Another thing I must call your attention to is the erroneous teachings of some Spiritualists. I allude to no particular one. Some teach that the only thing really worth knowing is spirit. Let a scientist endeavor, after years of study of the subject, to show that the fact of man’s future existence is perfectly consonant and harmonious with true science, and that the more we know of the scientific laws that govern matter and mind, the more we know regarding a future state of life; let him, as I say, endeavor to instill this truth into the minds of men and many will cry out in public and private: “Oh he is on the material plane,” or “science is the greatest enemy of Spiritualism.”
Friends, I don’t deny it. Science is the greatest foe the churches ever had; but Spiritualism need not fear science. Science is nothing but demonstrated truth, and truth can hurt no true and good thing. The only thing a truth will not fit into is an untruth.

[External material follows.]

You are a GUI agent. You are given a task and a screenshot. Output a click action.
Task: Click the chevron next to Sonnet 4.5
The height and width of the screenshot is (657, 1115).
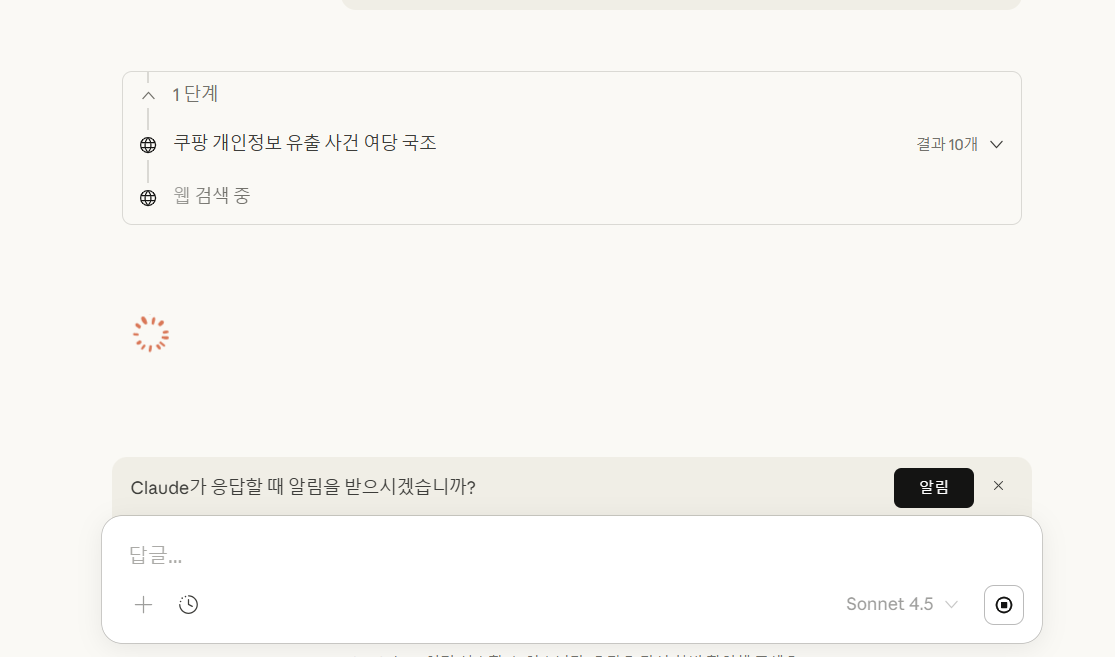pyautogui.click(x=951, y=604)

Truth fits truth like the stones in the Pyramid of Cheops, square and true, jointed like a fine piece of cabinet work.
A three-cornered lie may be made to fit in for a time, by plastering it well with the plaster of sophistry and the cement of ignorance, but as soon as investigation is made with the hammer of science the cement loosens and the stone falls from its place, leaving a hole in the structure.
The people we appeal to for our work are those who have advanced to a point where the ism they have hitherto professed does not seem to fill their hearts and souls. We do not ask any person to give up a single good or a single truth. Keep all you have and add all the good and true you can get thereunto.
THE SECRET DOCTRINE; WHAT IS IT?
It is Christianity, with the absurdities of a bodily resurrection, a material heaven, an endless hell and many other matters of the kind left out. It is Theosophy, with the wild and untenable speculations of dreamers and absurdities wrapped in uncouth Sanscrit and Hindoo terms, to conceal their nakedness, omitted. It is Spiritualism of the highest type, with the false communications and ignorant teachings of unadvanced beings on the other side ignored. It is science, minus the short-sighted and unscientific mode of investigation, which places a limit on infinity and stops short at the point where man’s very limited physical senses cease.
It is Transcendentalism in its best form, which ignores nothing real, while giving due prominence to will force and mind, or the psychic powers. It also takes due cognizance of the physical universe, without which spirit could not manifest itself or gain in progressive knowledge or experience.
In short, we appeal to that large and growing class of thinkers who have become tired of old theories and have therefore arrived at a fit state of development to appreciate the Light of Atlantis and America.